TAU researchers discover that a genetic form of deafness is due to absence of thyroid hormone
Scanning electron microscopy of inner hair cells from cochleas of wild type (top) and mutant (bottom) mice. Image courtesy Dr. Karen Avraham and Dr. Amiel Dror.
Fatigue, weight gain, chills, hair loss, anxiety, excessive perspiration — these symptoms are a few of the signs that the thyroid gland, which regulates the body's heart rate and plays a crucial role in its metabolism, has gone haywire. Now, new research from Tel Aviv University points to an additional complication caused by thyroid imbalance: congenital deafness.
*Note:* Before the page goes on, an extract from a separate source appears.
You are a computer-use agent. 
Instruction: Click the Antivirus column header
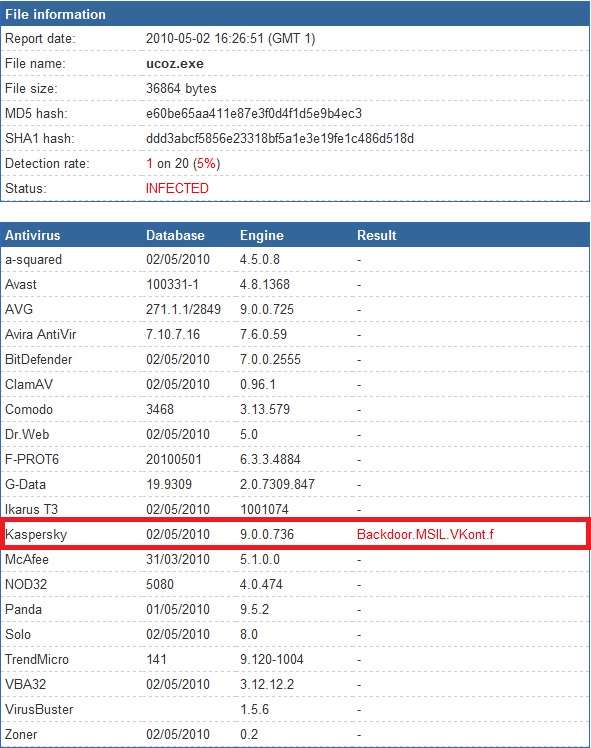pyautogui.click(x=32, y=235)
The study, published in Mammalian Genome, was conducted by Prof. Karen B. Avraham and Dr. Amiel Dror of the Department of Human Molecular Genetics and Biochemistry at TAU's Sackler School of Medicine. Using state-of-the-art imaging, the researchers found that congenital deafness can be caused by an absence of a thyroid hormone during development.
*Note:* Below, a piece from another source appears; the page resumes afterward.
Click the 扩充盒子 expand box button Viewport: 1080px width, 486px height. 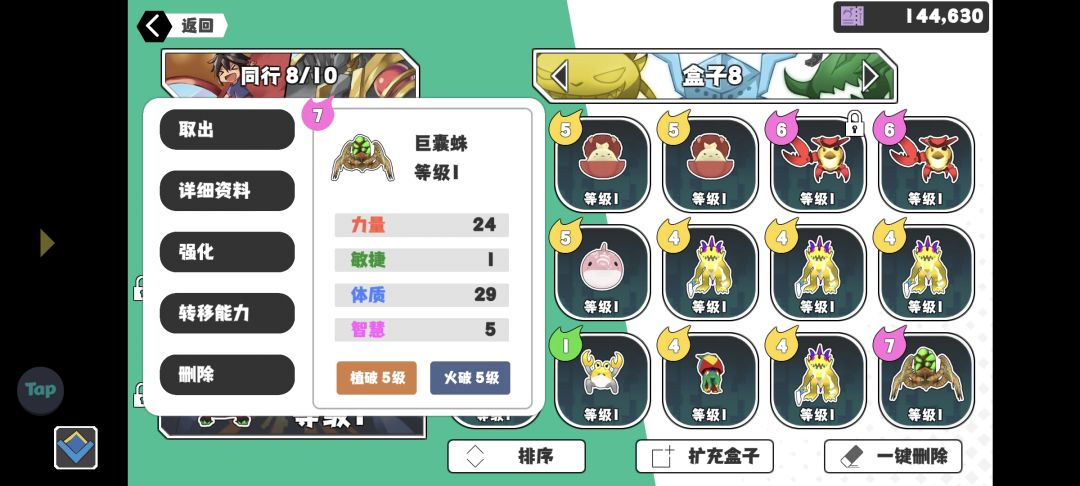(x=705, y=456)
"Since our laboratory mainly focuses on the system of the inner ear, the study of a system such as the thyroid gland was new to us and therefore challenging," said Dr. Dror. "My curiosity as to how these two systems interact together to develop normal hearing led to this multidisciplinary study."
A colorful approach
Dr. Karen Avraham and Dr. Amiel Dror.
The researchers used mouse populations to study a form of congenital deafness that affects humans. Harnessing electron microscopy at the Sackler Cellular & Molecular Imaging Center, researchers tracked the inner hair cells of the cochlea (the auditory portion of the inner ear) in two groups — control (wild) mice and mutant (congenitally deaf) mice. Inner-ear hair bundles in the affected mice were labelled with bright colors to highlight the disorganization of the ear's hair cells.
Examination of the inner ear showed a spectrum of structural and molecular defects consistent with hypothyroidism or disrupted thyroid hormone action. The researchers' analysis of the images revealed defective formation of the mice's thyroid glands: labelled thyroid follicles did not grow or grew incompletely.
"Our work demonstrated that normal hearing fails to develop when thyroid hormone availability is insufficient as a result of a genetic mutation," said Dr. Dror. "Our model provides a platform to test therapeutic approaches in order to prevent hearing loss before it occurs. There is still long way ahead before we get to the point of practical treatments with our research, but we believe we are moving in the right direction."
A lifelong commitment
"My attraction to sound began very early as a child," said Dr. Dror. "I play string instruments and pay great attention to sound quality and perception. As a graduate student in the Avraham laboratory, I was exposed to the fascinating world of genetics and the opportunity to combine two fields of research that I am interested in: genetics and hearing. Now that I have continued this research as a medical student, the direct interaction with patients with hearing impairments encouraged me to explore the clinical significance of my research."
As a physician, Dr. Dror believes it is important to pursue research with clinical consequences for his patients. "The basis of all advanced medicine relies on both basic science and clinical research. I hope that our study will contribute a modest part to global efforts for improved medical care and treatment of hearing impairments," Dr. Dror said.
The study was supported by the National Institutes of Health and I-CORE Gene Regulation in Complex Human Disease.